Your instructions | Starting at the top of the listing below, copy each line exactly, stopping after the line that contains "Open the Product Launches & Updates pillar".

(Data supplied Opens)

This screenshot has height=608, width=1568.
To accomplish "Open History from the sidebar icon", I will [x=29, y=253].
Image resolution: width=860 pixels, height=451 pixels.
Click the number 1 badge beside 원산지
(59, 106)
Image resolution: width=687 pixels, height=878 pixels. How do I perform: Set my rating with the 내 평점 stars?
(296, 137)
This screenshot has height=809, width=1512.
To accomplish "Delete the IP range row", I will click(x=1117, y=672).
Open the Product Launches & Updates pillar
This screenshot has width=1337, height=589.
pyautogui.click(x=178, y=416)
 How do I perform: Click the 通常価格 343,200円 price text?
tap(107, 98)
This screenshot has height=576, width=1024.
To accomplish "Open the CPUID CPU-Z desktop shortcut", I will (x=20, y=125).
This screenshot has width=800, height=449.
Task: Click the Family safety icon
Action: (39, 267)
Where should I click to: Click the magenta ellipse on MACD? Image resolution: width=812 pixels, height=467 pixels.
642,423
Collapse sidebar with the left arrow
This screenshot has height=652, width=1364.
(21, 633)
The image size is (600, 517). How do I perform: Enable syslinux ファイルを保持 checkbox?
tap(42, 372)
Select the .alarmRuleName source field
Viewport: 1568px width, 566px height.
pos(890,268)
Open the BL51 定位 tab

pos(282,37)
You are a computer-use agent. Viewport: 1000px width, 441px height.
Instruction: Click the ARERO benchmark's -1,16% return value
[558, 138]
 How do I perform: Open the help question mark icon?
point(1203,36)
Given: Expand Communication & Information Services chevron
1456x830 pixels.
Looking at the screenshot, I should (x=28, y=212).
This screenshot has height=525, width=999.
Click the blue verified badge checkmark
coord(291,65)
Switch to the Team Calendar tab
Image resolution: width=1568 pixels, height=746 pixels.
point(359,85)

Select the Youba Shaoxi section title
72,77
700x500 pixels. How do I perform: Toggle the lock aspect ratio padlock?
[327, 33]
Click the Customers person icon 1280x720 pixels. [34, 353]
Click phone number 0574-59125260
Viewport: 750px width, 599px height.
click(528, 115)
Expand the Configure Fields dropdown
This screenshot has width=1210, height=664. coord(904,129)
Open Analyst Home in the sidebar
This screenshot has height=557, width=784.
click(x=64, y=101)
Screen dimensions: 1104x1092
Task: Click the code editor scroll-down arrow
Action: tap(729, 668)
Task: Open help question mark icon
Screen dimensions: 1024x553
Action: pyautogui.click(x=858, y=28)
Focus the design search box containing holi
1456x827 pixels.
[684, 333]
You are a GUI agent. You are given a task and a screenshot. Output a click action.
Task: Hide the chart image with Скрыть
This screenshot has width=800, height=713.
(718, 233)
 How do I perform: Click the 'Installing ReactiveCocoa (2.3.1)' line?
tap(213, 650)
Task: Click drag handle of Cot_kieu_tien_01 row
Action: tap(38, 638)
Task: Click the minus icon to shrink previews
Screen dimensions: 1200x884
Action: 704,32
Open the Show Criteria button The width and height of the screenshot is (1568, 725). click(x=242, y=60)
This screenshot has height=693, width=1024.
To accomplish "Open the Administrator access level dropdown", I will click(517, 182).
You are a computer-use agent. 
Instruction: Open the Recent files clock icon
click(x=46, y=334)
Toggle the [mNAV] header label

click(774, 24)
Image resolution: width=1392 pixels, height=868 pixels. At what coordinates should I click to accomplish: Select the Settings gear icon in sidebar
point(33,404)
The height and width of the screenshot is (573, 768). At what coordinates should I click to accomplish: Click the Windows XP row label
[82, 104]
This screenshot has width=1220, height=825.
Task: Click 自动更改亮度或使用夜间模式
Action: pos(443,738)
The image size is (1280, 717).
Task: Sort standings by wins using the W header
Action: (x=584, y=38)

(Data supplied Closes)

Task solution |
This screenshot has height=608, width=1568.
To accomplish "Open History from the sidebar icon", I will [x=29, y=253].
Image resolution: width=860 pixels, height=451 pixels.
Click the number 1 badge beside 원산지
(59, 106)
Image resolution: width=687 pixels, height=878 pixels. How do I perform: Set my rating with the 내 평점 stars?
(296, 137)
This screenshot has height=809, width=1512.
To accomplish "Delete the IP range row", I will click(x=1117, y=672).
Open the Product Launches & Updates pillar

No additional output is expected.